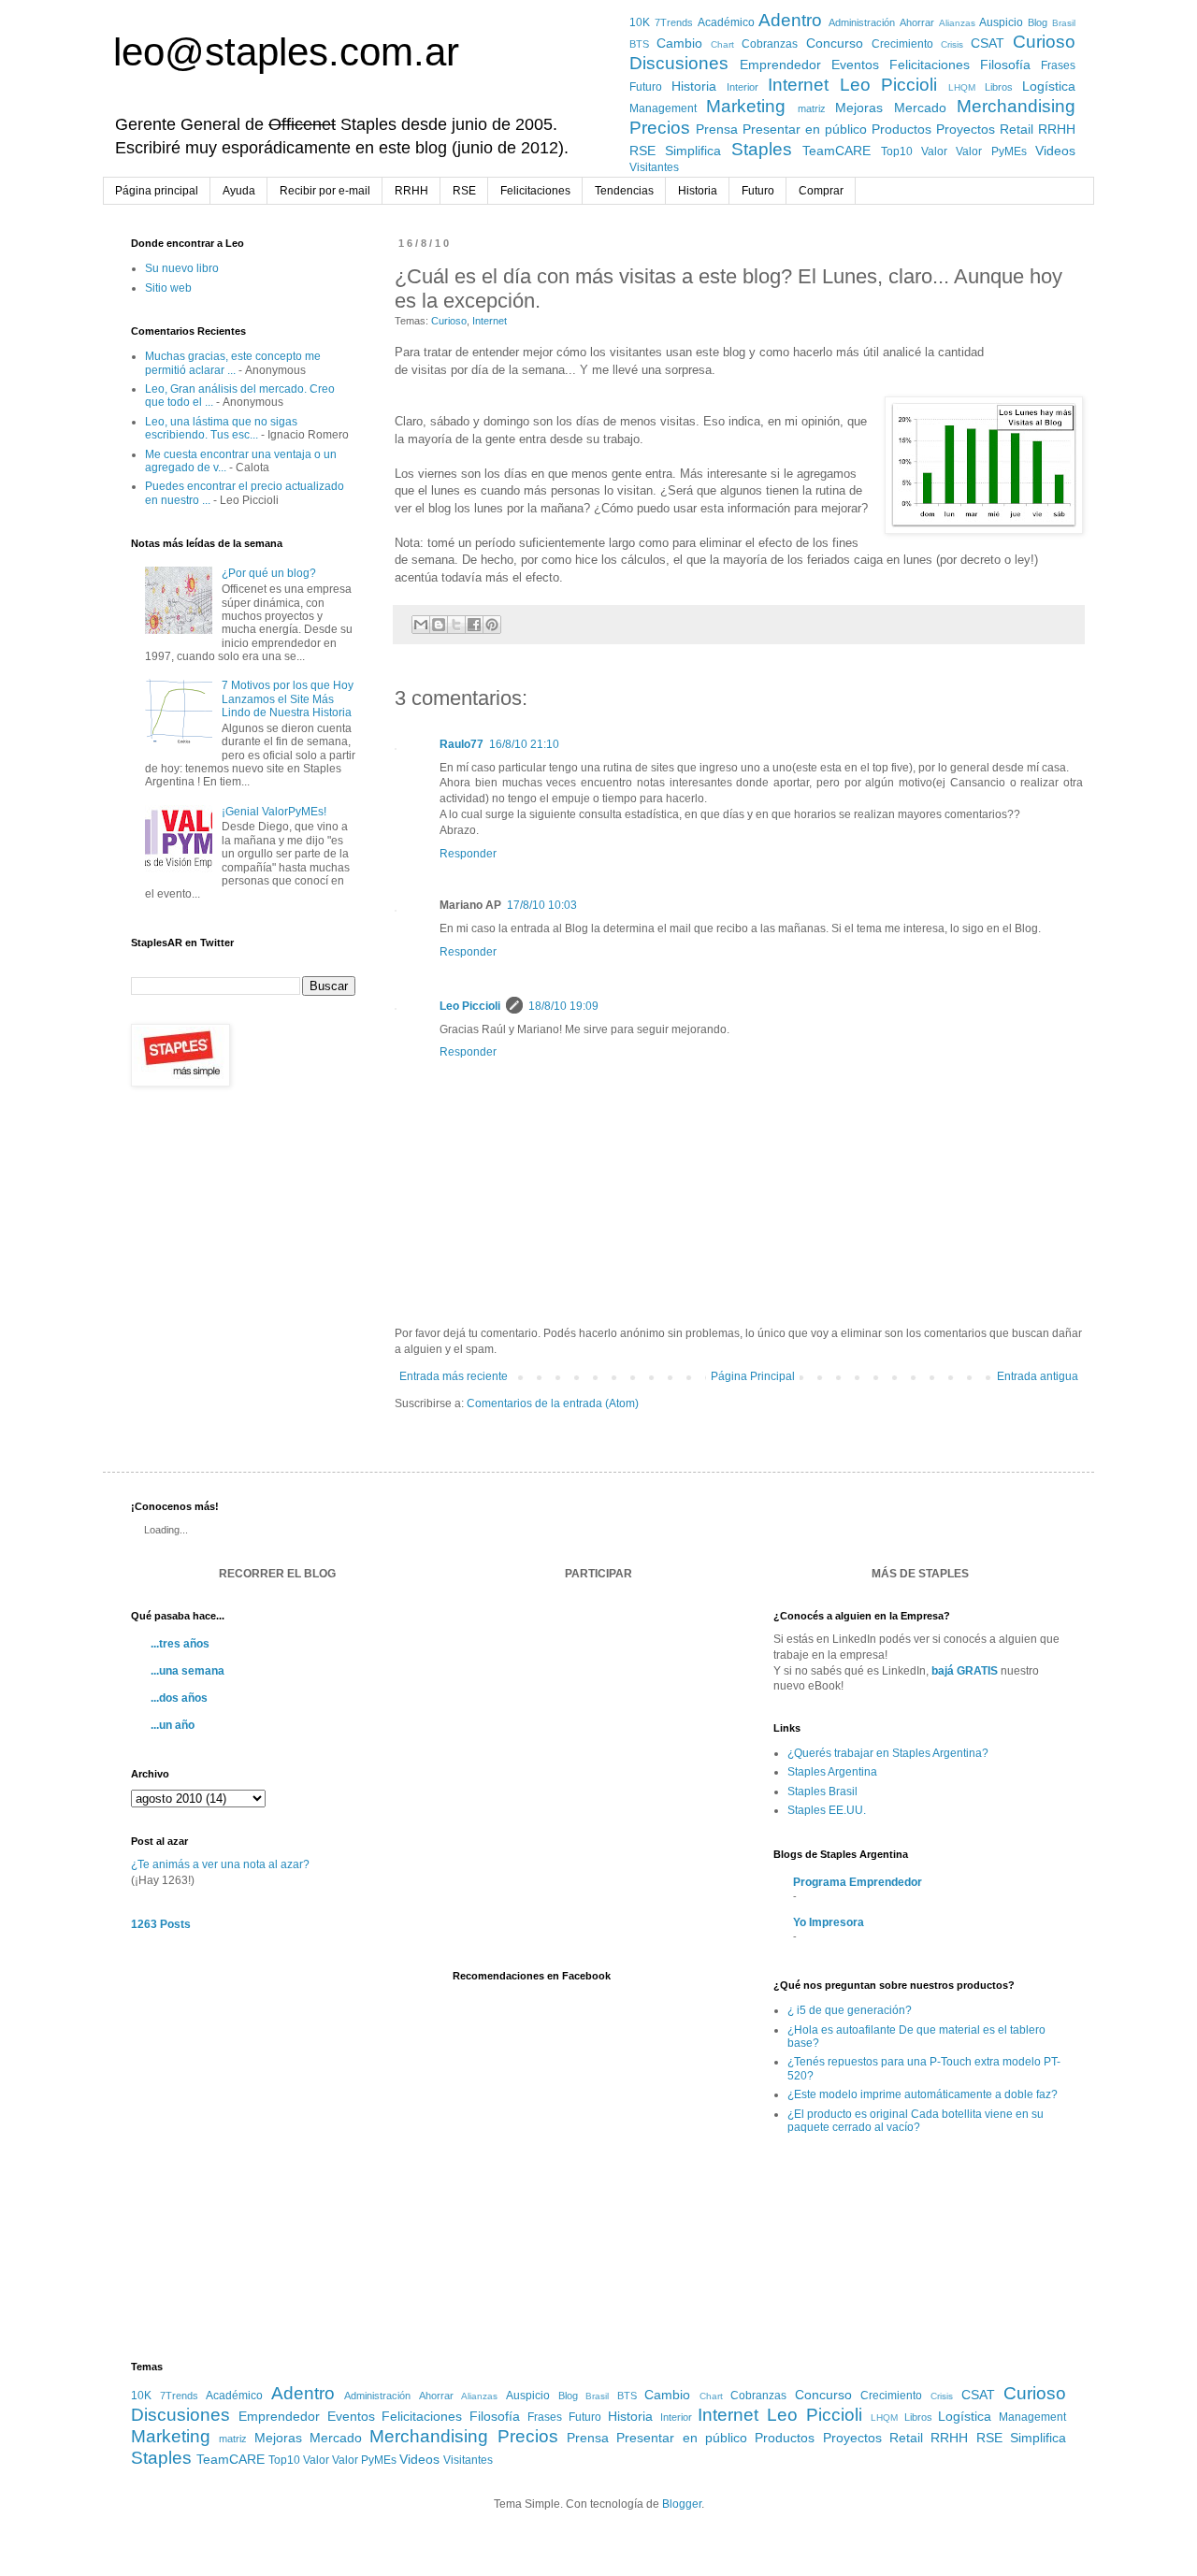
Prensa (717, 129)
┄┄┄┄┄┄
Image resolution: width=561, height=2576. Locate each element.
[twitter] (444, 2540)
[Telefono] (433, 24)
┄┄┄┄┄┄
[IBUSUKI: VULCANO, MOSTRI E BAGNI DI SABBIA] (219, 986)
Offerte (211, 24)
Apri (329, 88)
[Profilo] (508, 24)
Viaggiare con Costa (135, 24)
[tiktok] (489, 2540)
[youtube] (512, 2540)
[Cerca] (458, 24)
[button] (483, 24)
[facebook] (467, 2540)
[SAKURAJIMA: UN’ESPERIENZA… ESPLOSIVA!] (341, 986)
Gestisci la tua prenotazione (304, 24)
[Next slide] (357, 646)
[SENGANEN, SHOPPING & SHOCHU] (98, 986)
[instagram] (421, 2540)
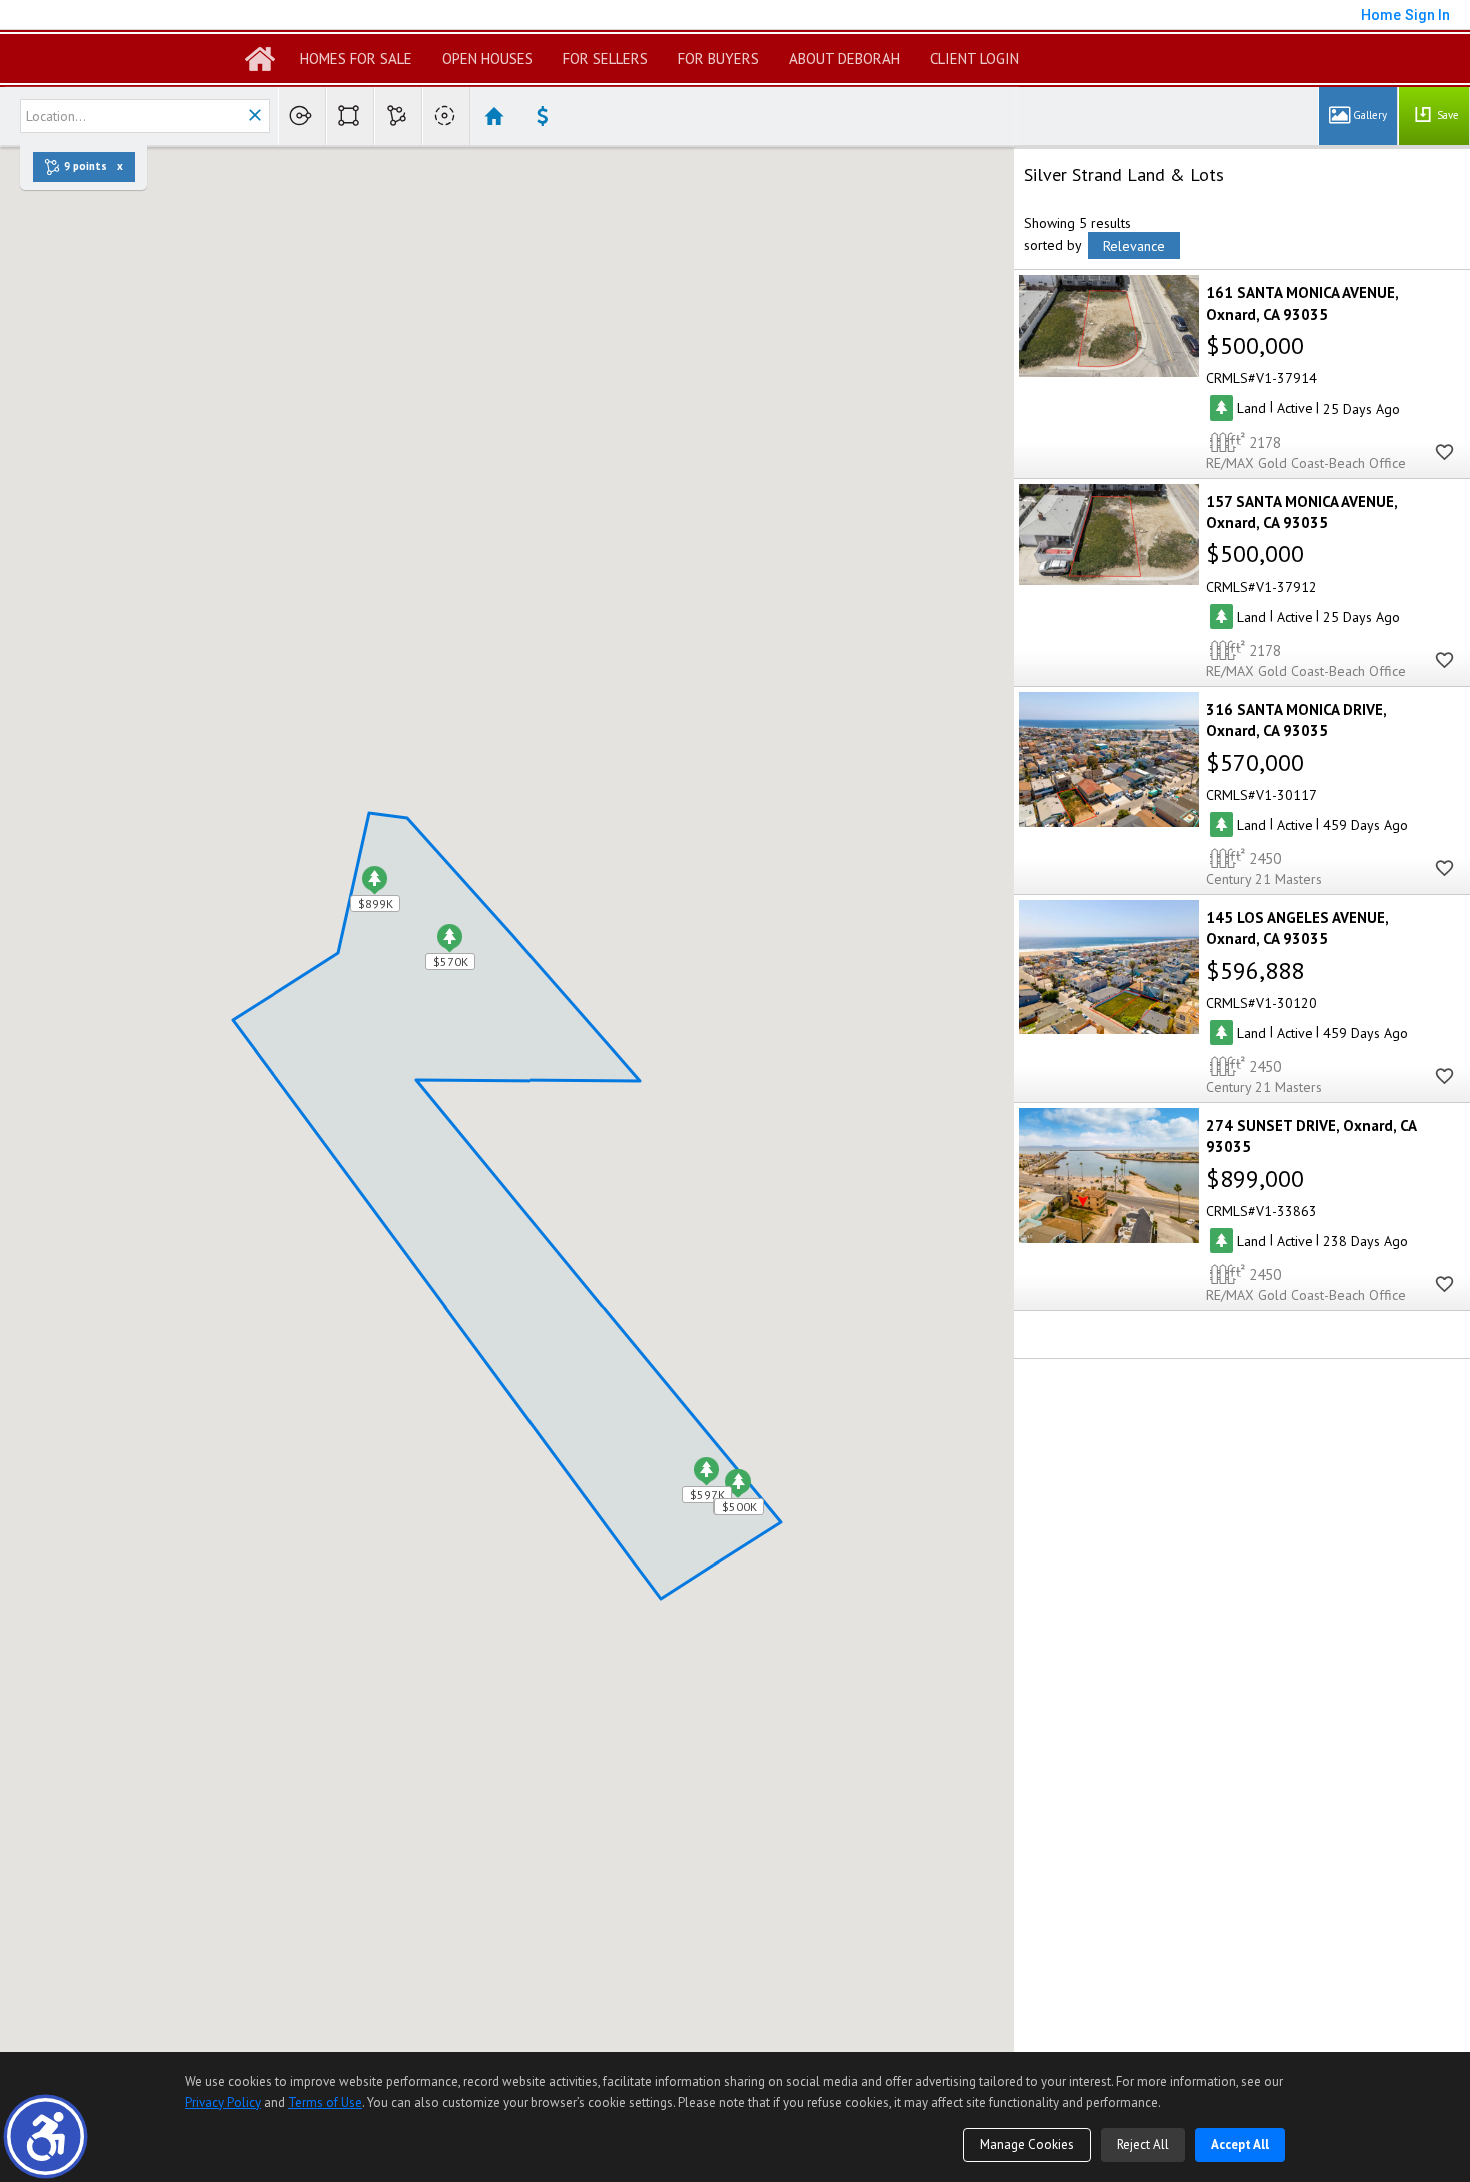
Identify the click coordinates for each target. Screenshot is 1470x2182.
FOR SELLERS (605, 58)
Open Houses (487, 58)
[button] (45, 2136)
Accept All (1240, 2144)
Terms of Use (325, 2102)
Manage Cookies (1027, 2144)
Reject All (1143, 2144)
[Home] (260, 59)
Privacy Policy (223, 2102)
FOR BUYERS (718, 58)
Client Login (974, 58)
┄┄┄┄┄┄
### About this task:
Please copy the lines above exactly, starting at the line that holds "[Profilo] (508, 24)" and ending at the line that holds "Privacy Policy (223, 2102)"; include both, but no pictures.

### Exercise result:
[Profilo] (508, 24)
Viaggiare con Costa (135, 24)
[tiktok] (489, 2540)
[youtube] (512, 2540)
[Cerca] (458, 24)
[button] (483, 24)
[facebook] (467, 2540)
[SAKURAJIMA: UN’ESPERIENZA… ESPLOSIVA!] (341, 986)
Gestisci la tua prenotazione (304, 24)
[Next slide] (357, 646)
[SENGANEN, SHOPPING & SHOCHU] (98, 986)
[instagram] (421, 2540)
Identify the click coordinates for each target. Screenshot is 1470x2182.
FOR SELLERS (605, 58)
Open Houses (487, 58)
[button] (45, 2136)
Accept All (1240, 2144)
Terms of Use (325, 2102)
Manage Cookies (1027, 2144)
Reject All (1143, 2144)
[Home] (260, 59)
Privacy Policy (223, 2102)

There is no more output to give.